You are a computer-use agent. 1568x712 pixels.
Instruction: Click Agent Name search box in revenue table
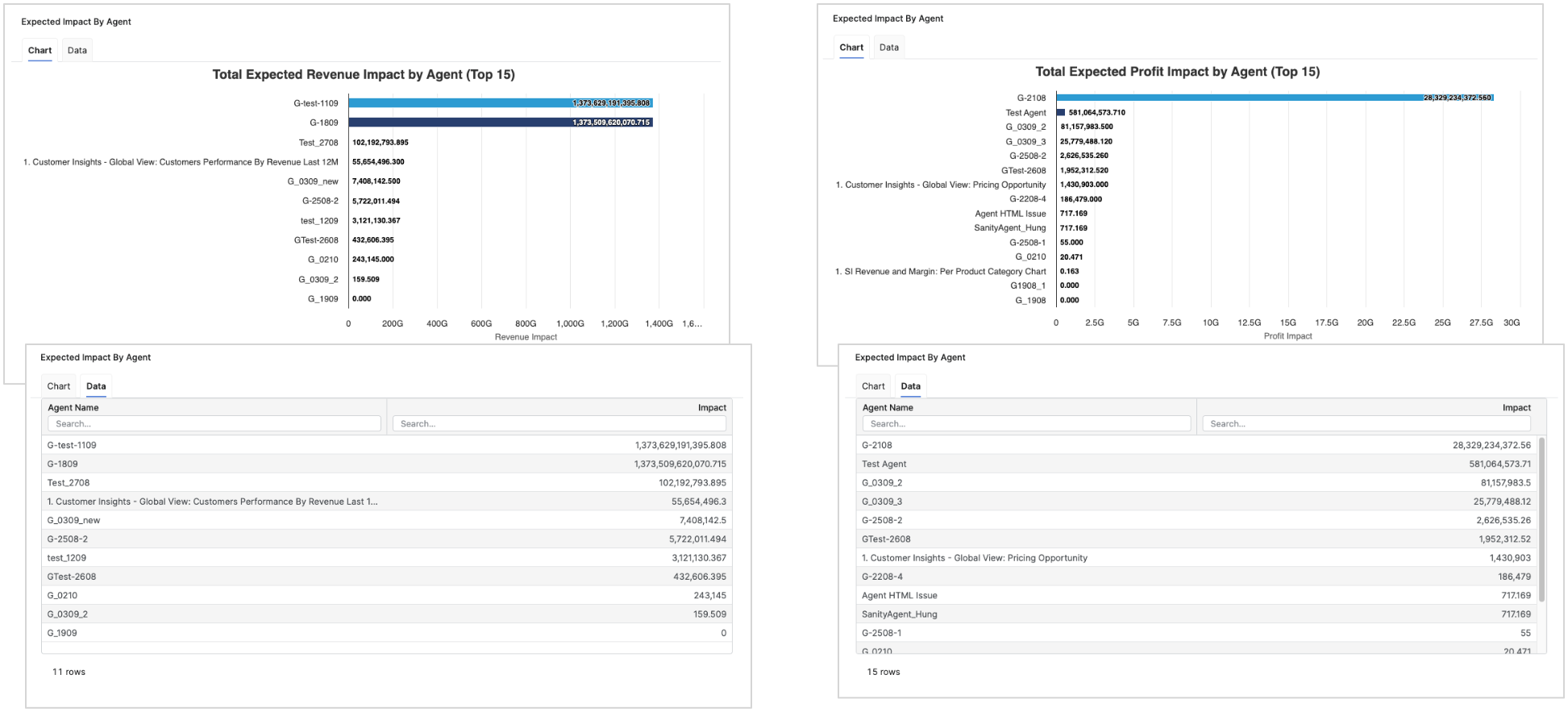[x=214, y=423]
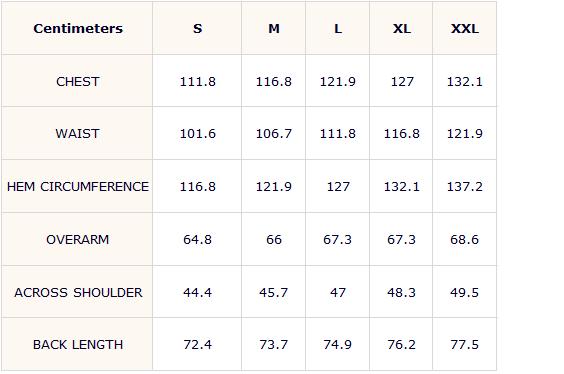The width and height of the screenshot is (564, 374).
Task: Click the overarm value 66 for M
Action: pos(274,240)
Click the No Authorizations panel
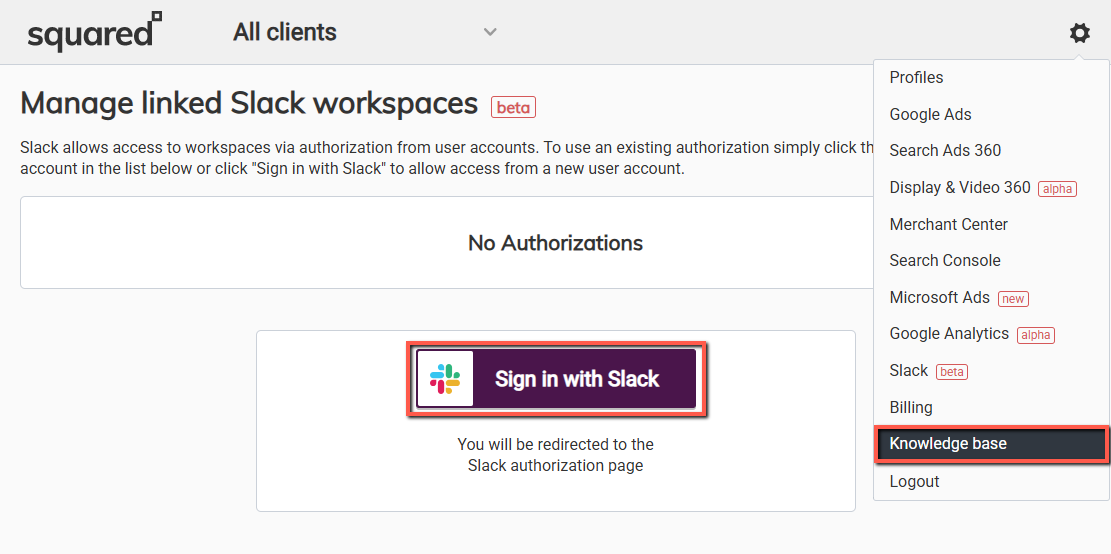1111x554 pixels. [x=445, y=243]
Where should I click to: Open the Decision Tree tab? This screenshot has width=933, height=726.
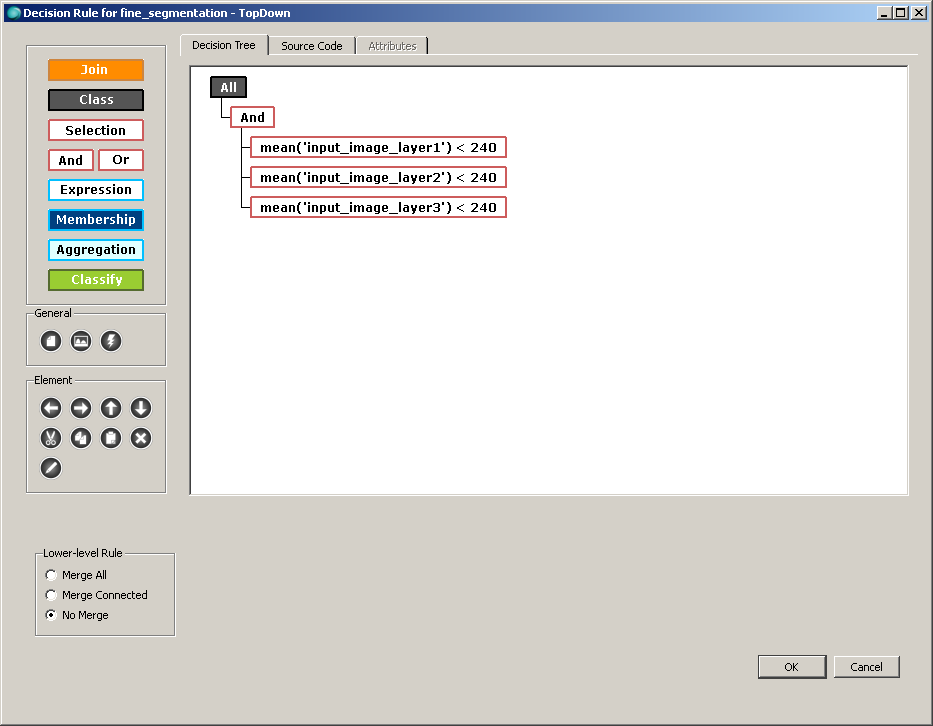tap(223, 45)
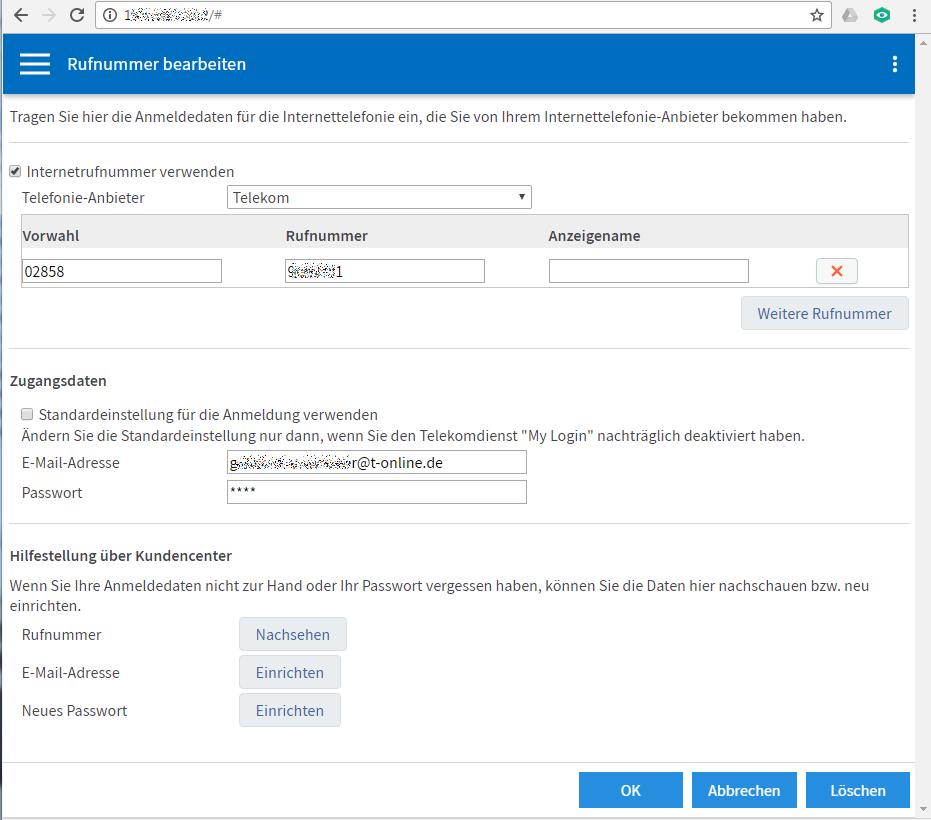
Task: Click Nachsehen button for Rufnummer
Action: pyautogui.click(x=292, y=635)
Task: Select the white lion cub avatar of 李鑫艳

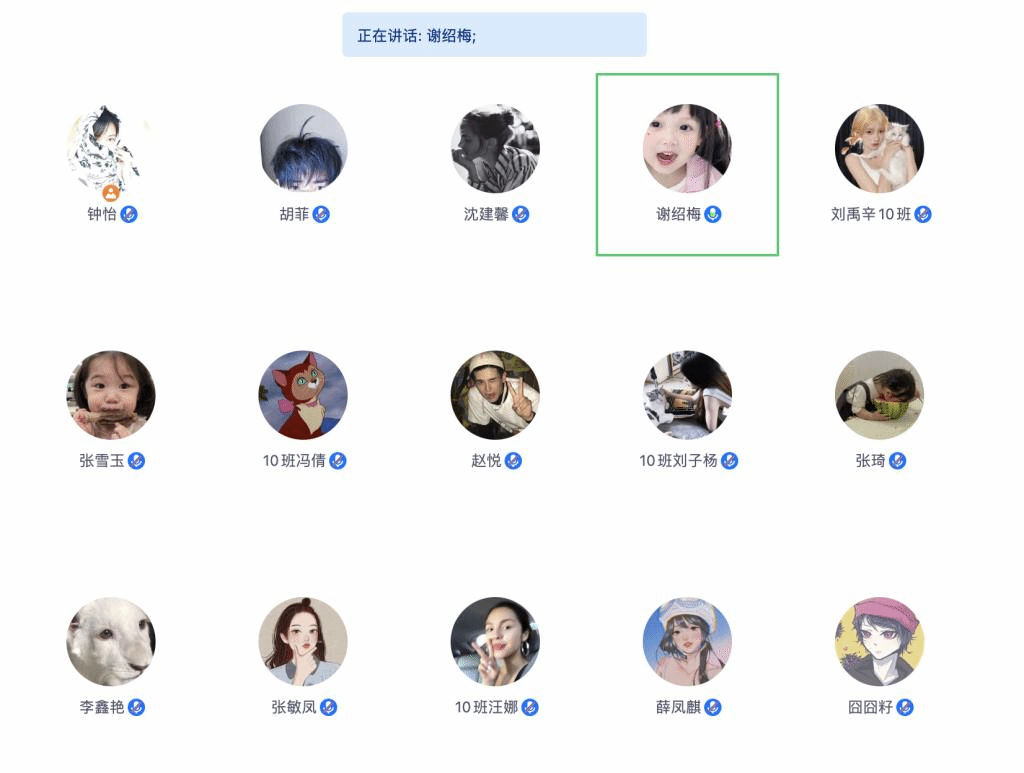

### WORK REQUEST
The records above should be written out in full and unchanged, except that pictures are dropped.

### PROBLEM SOLUTION
You are a computer-use agent. 1568x712 pixels.
Instruction: Click Agent Name search box in revenue table
[x=214, y=423]
The width and height of the screenshot is (564, 374).
Task: Click the overarm value 66 for M
Action: pos(274,240)
Click the No Authorizations panel
1111x554 pixels. [x=445, y=243]
Where should I click to: Open the Decision Tree tab? This screenshot has width=933, height=726.
tap(223, 45)
Task: Click Nachsehen button for Rufnummer
Action: pyautogui.click(x=292, y=635)
Task: Select the white lion cub avatar of 李鑫艳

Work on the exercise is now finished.